The idea of the museum is so embedded in everyone’s thinking that it was even hard for us yesterday to think beyond that. And we, we kind of become self-censored in a way to try to move away from it that it becomes hard for us to imagine.
— As I said yesterday, there are very few public collections being built today because of the dominance of private collection. And we don’t know what is happening in that world. One of the founders of Google died and his private collection was just sold off, and his collection was bigger than that of most Western museums… Or a lot of the items of the museum of Bagdad, which was looted when the Americans invaded have never been recovered… they are in private hands. So we’ve spent a lot of time thinking about public institutions, but the post-museum should also account for the privatisation of art today by billionaires.
— There are lots of different threads that could be picked up upon. But I think I would agree with most of the people in the room in terms of responding to this question of saving museums in the context of what gets our attention and the poly-crises of the present. I mean to say, I don’t think I would dedicate myself to going to stand with a major institution to defend it and its contents. Because I’m thinking about this question of organising and of time and energy and focus. I think that we can think about other things, there are more strategic ways to think about social change. And this not to say that reflections about what we do with transmission and objects and culture are not present elsewhere, in other spaces outside the museum or the university. And I think what you were saying about people sitting outside the shop playing dominoes is important… Because it evokes an idea of where are the places we want to expend our energy? Especially on a really local level.
For example, there’s a bar in our neighborhood that just recently was sold. But for many, many years it was a kind of a microcosm of the whole neighborhood, it’s a place that contains a lot of history of the neighborhood its political and social history. It’s a kind of place where people would explain these histories of the neighborhood, of migration, of struggle to me and to each other, but it was also a meeting place for different social groups. It was a bar, a restaurant, there was an unofficial garage that the owners didn’t mind people using. And since it’s been sold, some of that has been lost slightly. And so thinking about these kinds of spaces where things are preserved and held and also where we put our energy, connects back to this question of museums, and the way that they recuperate certain stories, the way that they become depoliticised in the institutional space.
These issues are linked to the question of gentrification as well. Because at the same time as you have museums being built, you have the loss of local spaces. There are many reasons that this bar closed, but gentrification is non negligible, which is part of the history of that specific neighborhood as well. And I was thinking about the way that museums have actively gentrified neighbourhoods, or have been part of concerted strategies for gentrification, and I can’t remember exactly which institutions, but I think there’s some London museums that have gone into towards Stratford following its redevelopment for the Olympic Games, universities as well…
So these expansions into different neighbourhoods, the buying up of property, the kind of transformation that actively happens through museums and these kinds of institutions, shows us that there’s a big connection between the idea of a post-museum and questions of community — because the word community’s come up a lot: What does the community want? — But what does the community look like when it’s being radically transformed by gentrification that is also being kind of led by these cultural projects?
— That’s a very important point.
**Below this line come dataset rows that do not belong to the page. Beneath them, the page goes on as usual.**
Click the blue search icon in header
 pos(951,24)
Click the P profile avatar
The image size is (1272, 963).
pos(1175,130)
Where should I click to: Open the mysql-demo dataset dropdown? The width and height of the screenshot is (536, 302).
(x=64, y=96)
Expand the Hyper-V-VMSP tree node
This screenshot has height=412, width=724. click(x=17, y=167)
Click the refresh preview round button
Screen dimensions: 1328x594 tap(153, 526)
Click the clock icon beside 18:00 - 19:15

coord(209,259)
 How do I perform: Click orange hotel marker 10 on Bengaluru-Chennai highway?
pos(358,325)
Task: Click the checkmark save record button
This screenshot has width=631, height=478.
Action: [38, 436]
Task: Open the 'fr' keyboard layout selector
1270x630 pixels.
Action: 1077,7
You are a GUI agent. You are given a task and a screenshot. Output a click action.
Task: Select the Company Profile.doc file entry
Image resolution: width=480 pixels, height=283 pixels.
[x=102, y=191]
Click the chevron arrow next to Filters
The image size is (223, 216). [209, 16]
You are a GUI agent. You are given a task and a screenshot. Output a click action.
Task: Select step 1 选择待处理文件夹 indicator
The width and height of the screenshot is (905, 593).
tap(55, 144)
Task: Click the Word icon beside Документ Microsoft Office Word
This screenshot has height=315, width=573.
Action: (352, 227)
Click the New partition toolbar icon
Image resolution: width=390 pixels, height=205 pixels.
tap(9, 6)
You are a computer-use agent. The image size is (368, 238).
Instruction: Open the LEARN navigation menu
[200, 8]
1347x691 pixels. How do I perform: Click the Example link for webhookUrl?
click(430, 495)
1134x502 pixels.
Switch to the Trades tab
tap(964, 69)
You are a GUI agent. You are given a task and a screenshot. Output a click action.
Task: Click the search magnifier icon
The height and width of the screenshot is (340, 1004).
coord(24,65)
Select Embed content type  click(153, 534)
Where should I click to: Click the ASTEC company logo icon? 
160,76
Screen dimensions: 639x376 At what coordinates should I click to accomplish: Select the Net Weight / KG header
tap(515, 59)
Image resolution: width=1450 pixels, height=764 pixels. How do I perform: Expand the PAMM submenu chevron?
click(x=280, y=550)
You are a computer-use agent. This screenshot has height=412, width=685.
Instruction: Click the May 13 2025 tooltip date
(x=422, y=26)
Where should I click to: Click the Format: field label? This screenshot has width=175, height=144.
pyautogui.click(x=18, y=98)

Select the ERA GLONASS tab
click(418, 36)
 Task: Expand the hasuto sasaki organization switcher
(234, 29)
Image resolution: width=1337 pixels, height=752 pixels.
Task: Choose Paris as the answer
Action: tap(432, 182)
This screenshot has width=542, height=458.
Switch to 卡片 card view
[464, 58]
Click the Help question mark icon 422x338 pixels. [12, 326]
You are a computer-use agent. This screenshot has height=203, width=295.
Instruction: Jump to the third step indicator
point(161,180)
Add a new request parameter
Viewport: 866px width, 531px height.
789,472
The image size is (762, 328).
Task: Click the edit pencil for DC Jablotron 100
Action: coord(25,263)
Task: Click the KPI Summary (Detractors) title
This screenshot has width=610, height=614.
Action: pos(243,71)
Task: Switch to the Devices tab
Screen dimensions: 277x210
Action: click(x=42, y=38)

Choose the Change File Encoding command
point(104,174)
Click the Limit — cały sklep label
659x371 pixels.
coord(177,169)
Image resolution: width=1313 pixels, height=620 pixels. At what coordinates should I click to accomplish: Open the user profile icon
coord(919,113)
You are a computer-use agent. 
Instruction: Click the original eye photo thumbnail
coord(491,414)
I mean, the model being the Guggenheim in Bilbao that transformed a working class neighborhood into a massive tourist destination.
So it is interesting to consider how the museum became a tool of gentrification and tourism in the name of culture and effectively, pushing out working class people, migrants, and so on from the city centre. I mean, the example in France was the occupation of the immigration museum by migrants without papers and the director decided that they had to be expelled.
— Now I’m not sure where that leaves us with our prototypes, I’m just wondering how are we gonna go back to them? Are we gonna go back to them? Is there, is the idea of a prototype still relevant?Because I think that was the strength of this endeavor was to do all of this thinking, but then also to actually try and translate that into something.
— I agree, but I also wanted us to confront the difficulty. I did not want to say that to end by saying there will be no prototype. But that’s also a possibility, right? So if you don’t go through the process, then you don’t confront these issues… But perhaps effectively, the conclusion could be there is no prototype because the post museum must remain a process…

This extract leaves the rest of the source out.